SET TASK:
Format everything from the start of the listing down to the line containing "click(428, 155)" as a two-column CSV with the columns instruction and action. Each request gets one row, with its text in one quoted field and its answer in the other, line breaks replaced by spaces and pictures left out.

>> Start

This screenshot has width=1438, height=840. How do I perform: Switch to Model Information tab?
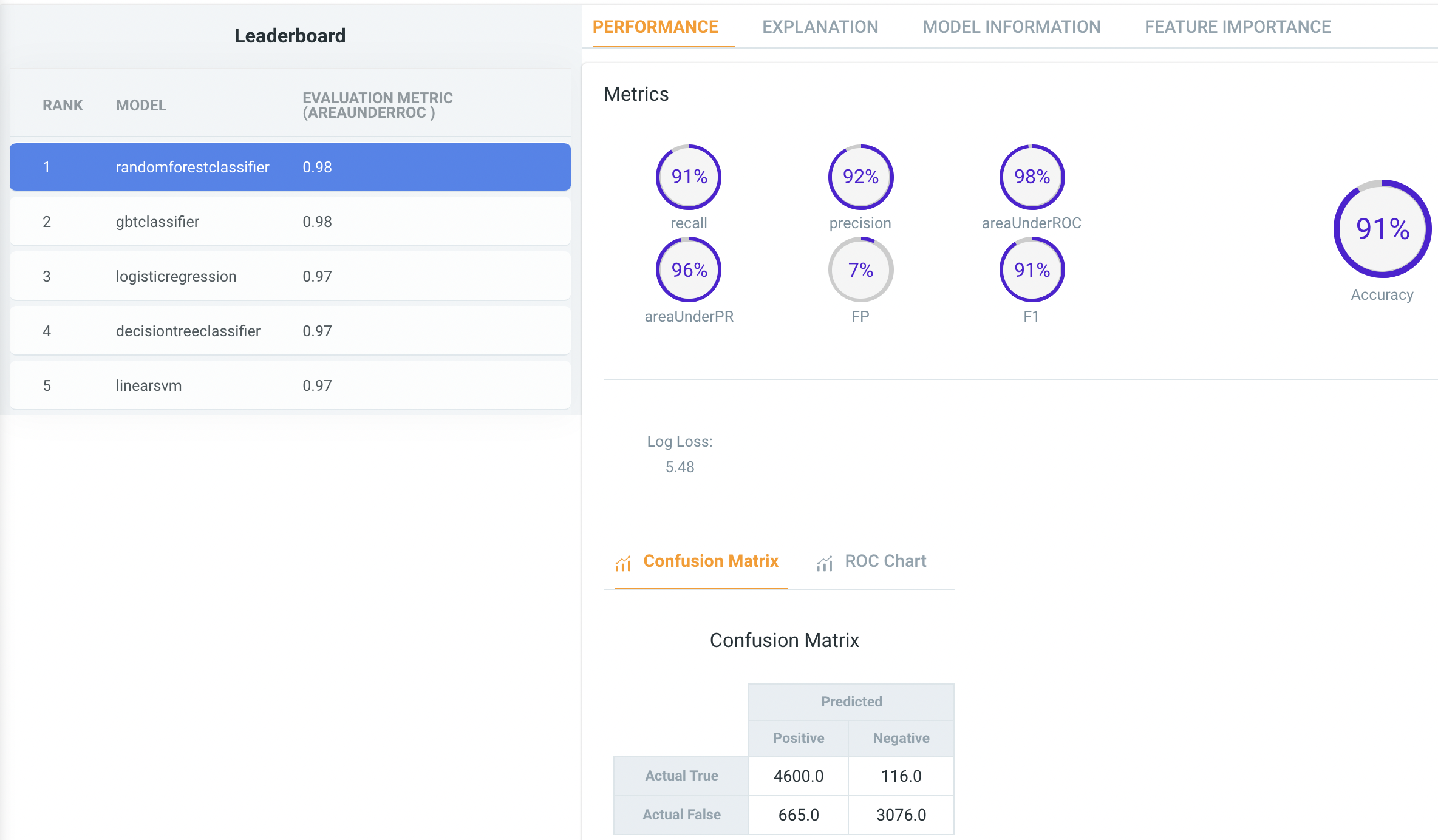pyautogui.click(x=1011, y=27)
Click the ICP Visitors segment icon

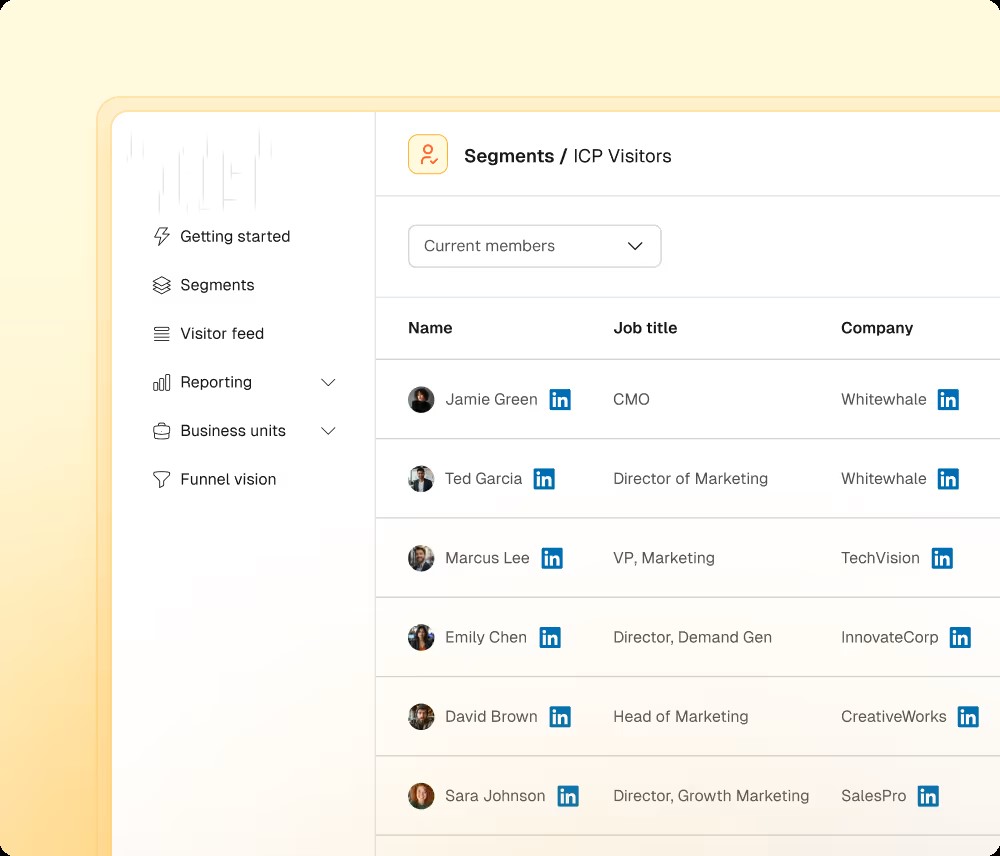click(428, 155)
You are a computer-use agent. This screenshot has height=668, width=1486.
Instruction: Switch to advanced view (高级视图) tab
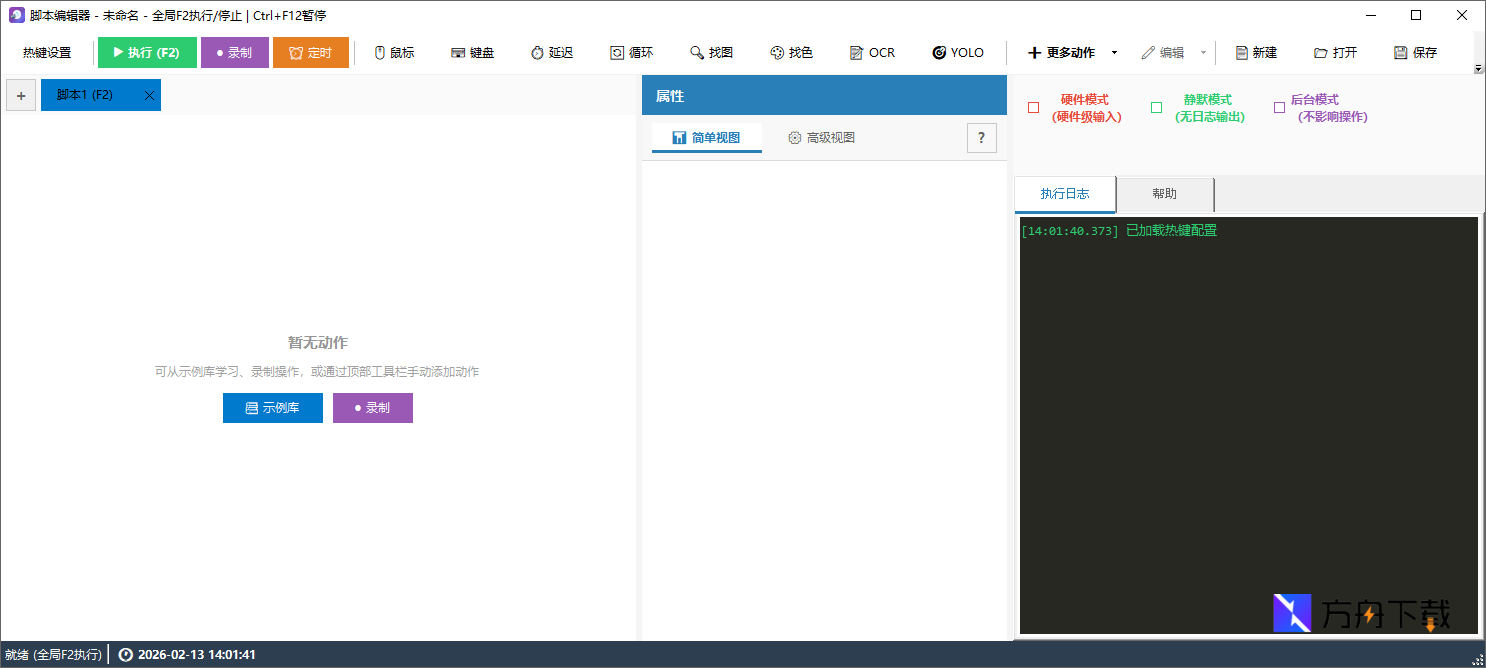pyautogui.click(x=821, y=138)
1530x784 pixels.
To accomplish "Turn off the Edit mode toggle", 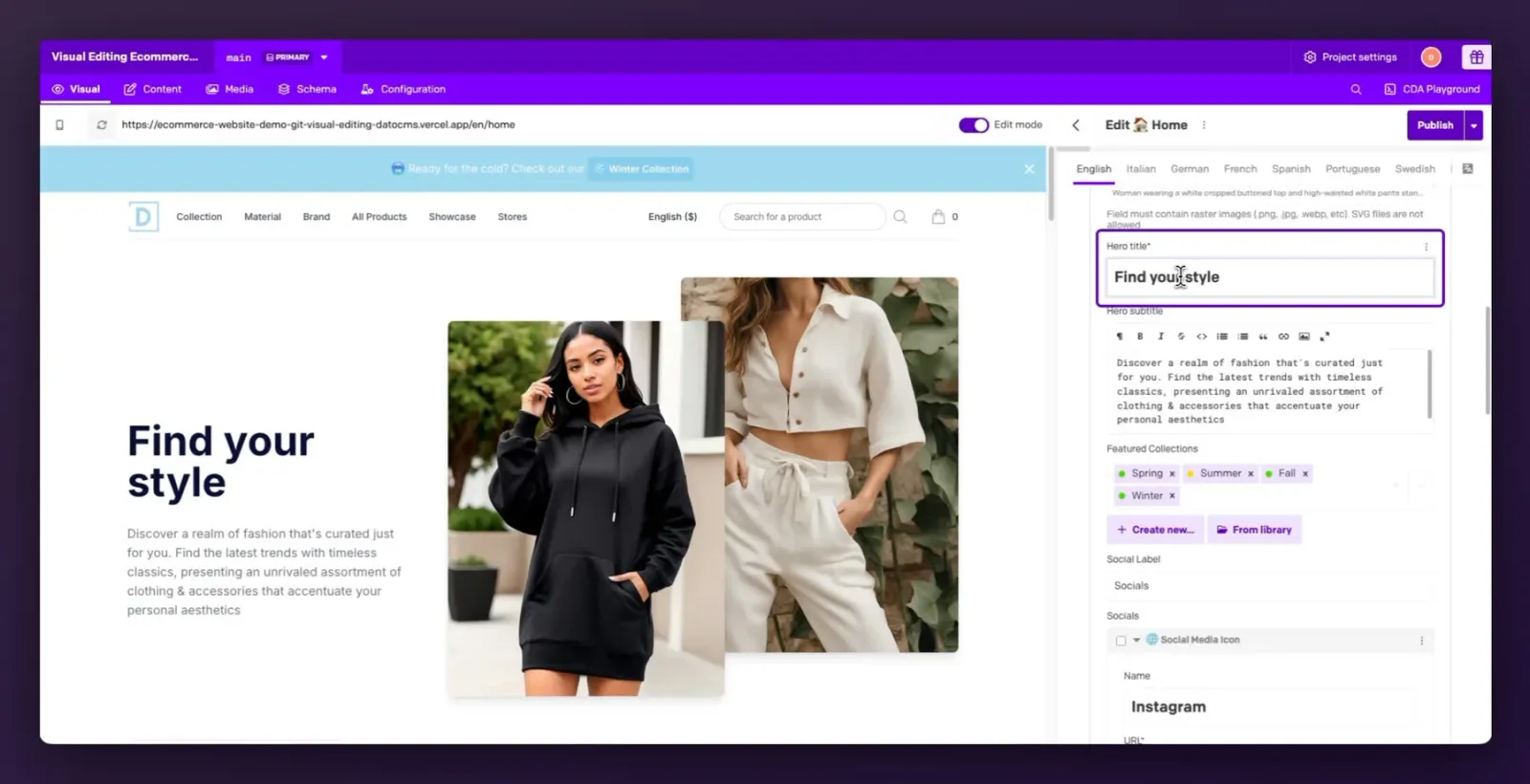I will point(973,125).
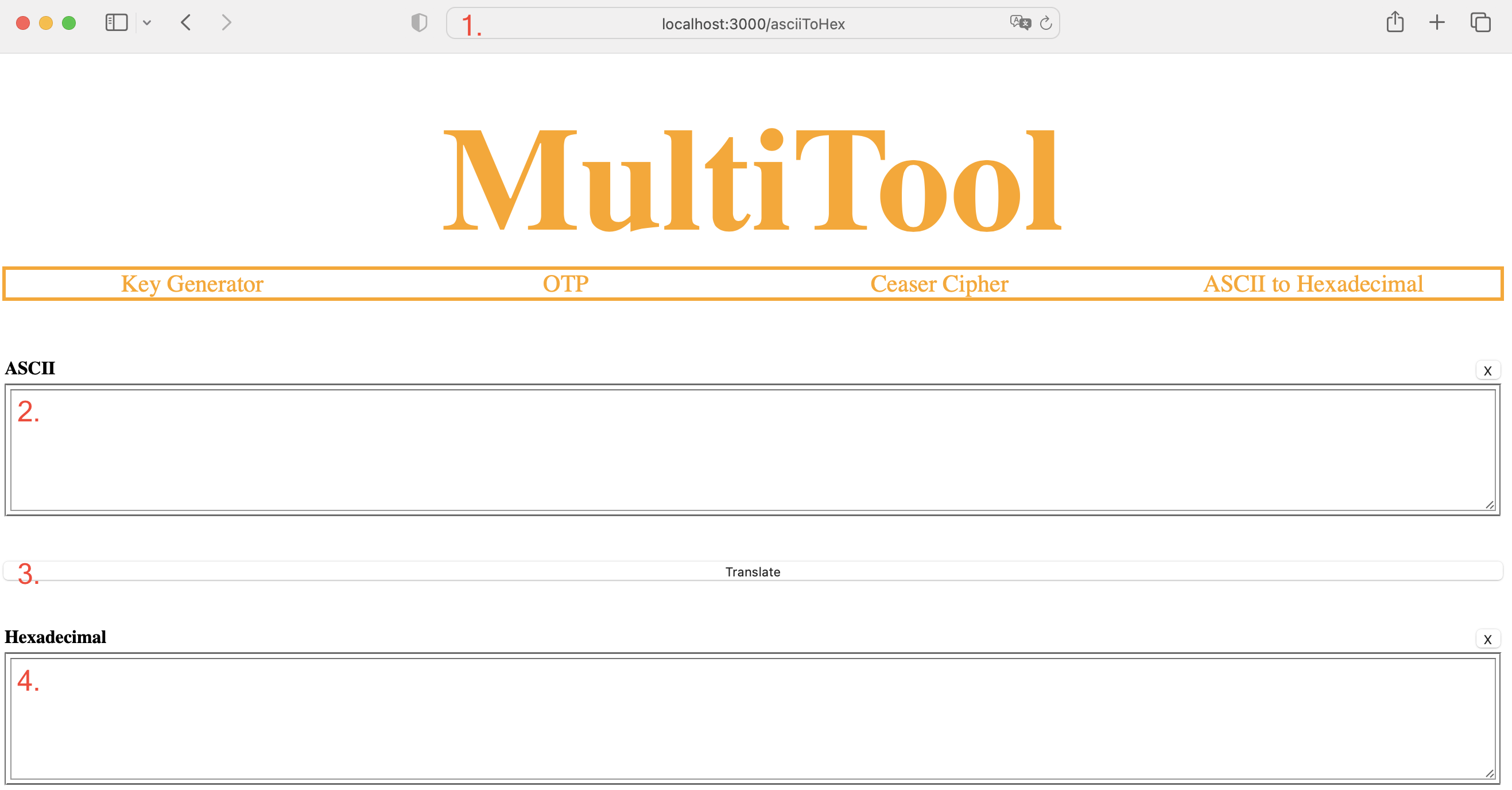Toggle the sidebar icon in browser toolbar
The height and width of the screenshot is (790, 1512).
click(116, 23)
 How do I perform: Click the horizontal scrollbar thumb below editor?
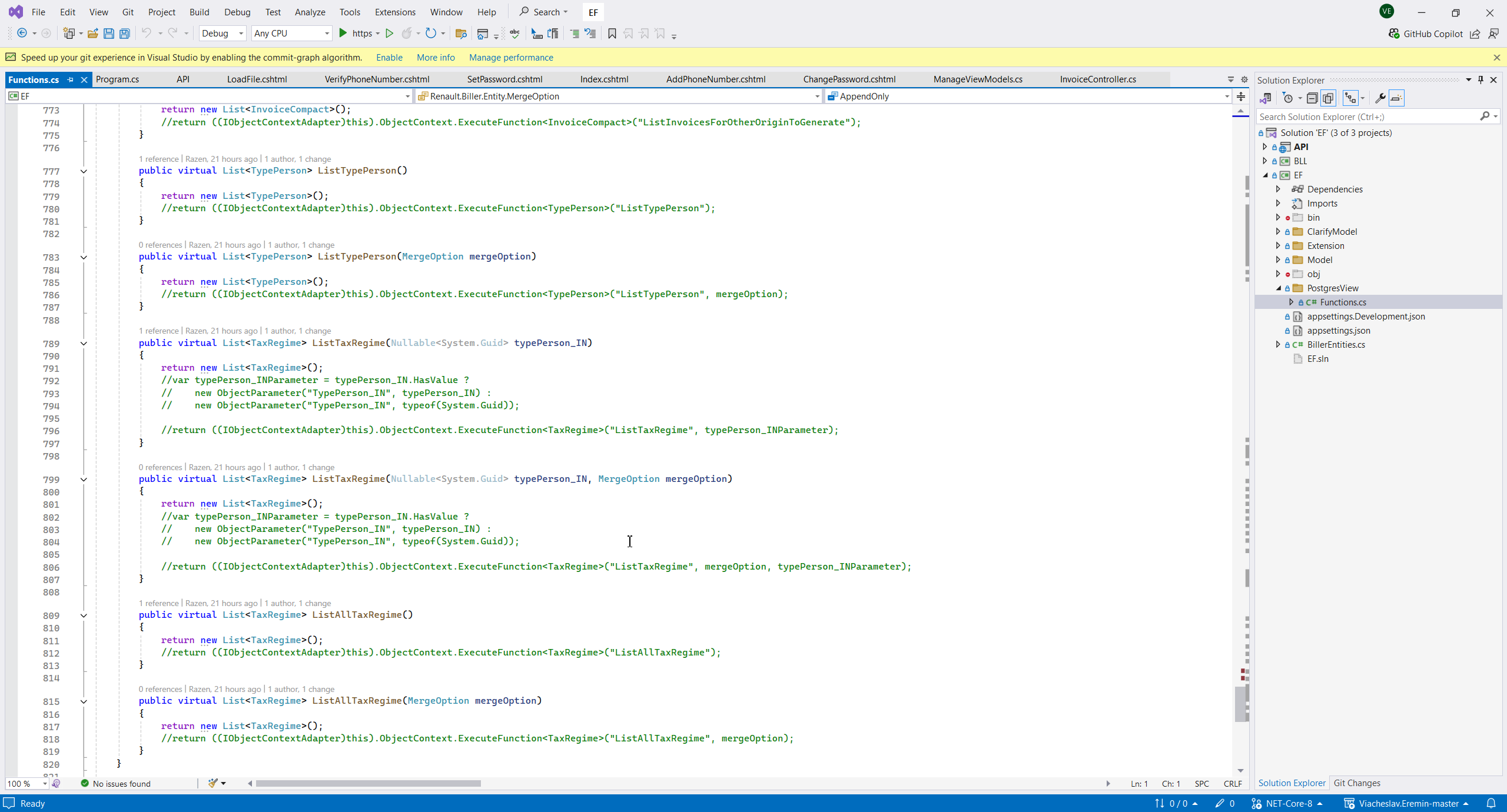tap(368, 783)
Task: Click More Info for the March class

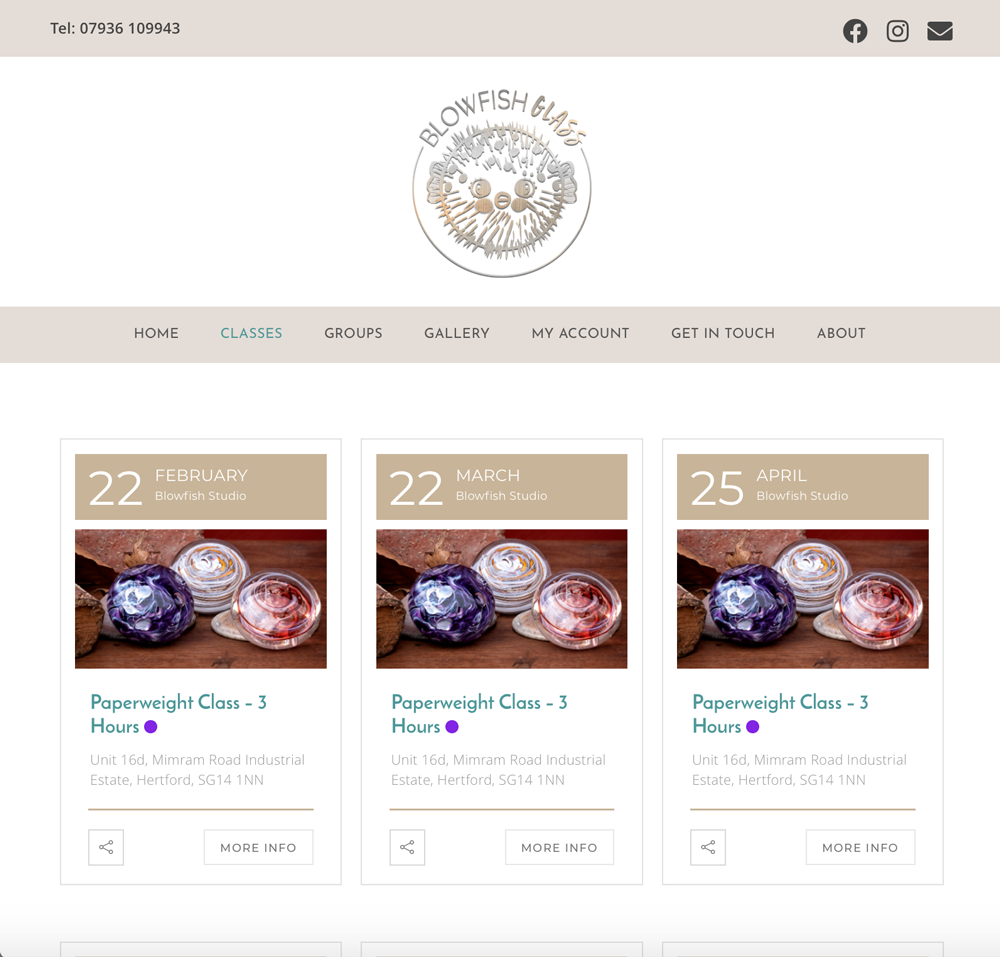Action: point(559,847)
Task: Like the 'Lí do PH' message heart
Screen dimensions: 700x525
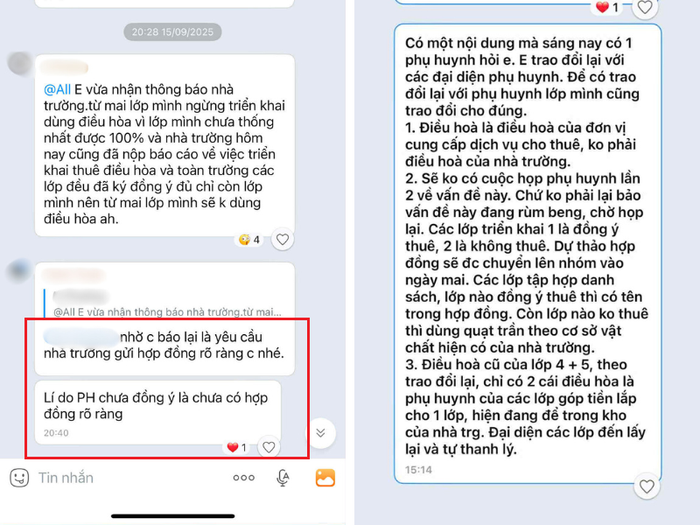Action: click(x=269, y=447)
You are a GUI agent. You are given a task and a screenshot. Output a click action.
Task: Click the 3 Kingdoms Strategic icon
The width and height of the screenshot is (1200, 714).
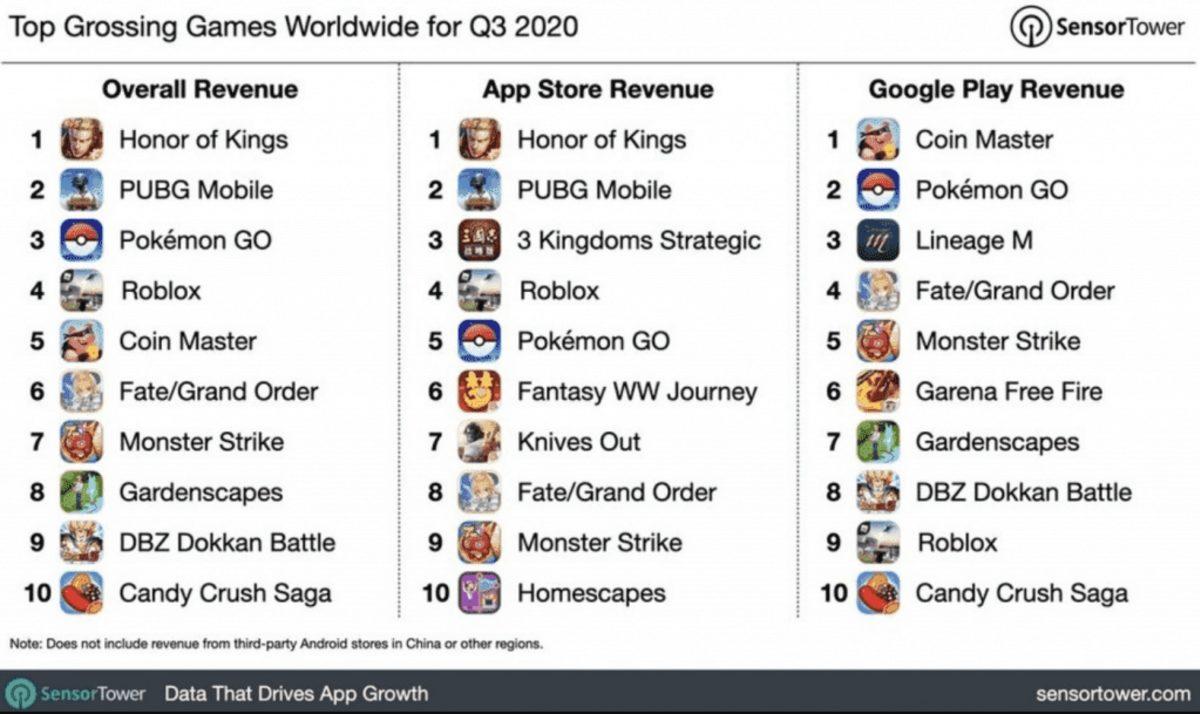click(479, 241)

>> End

THE SOLUTION:
instruction,action
"This screenshot has width=1438, height=840. How do I perform: Switch to Model Information tab?","pyautogui.click(x=1011, y=27)"
"Click the ICP Visitors segment icon","click(428, 155)"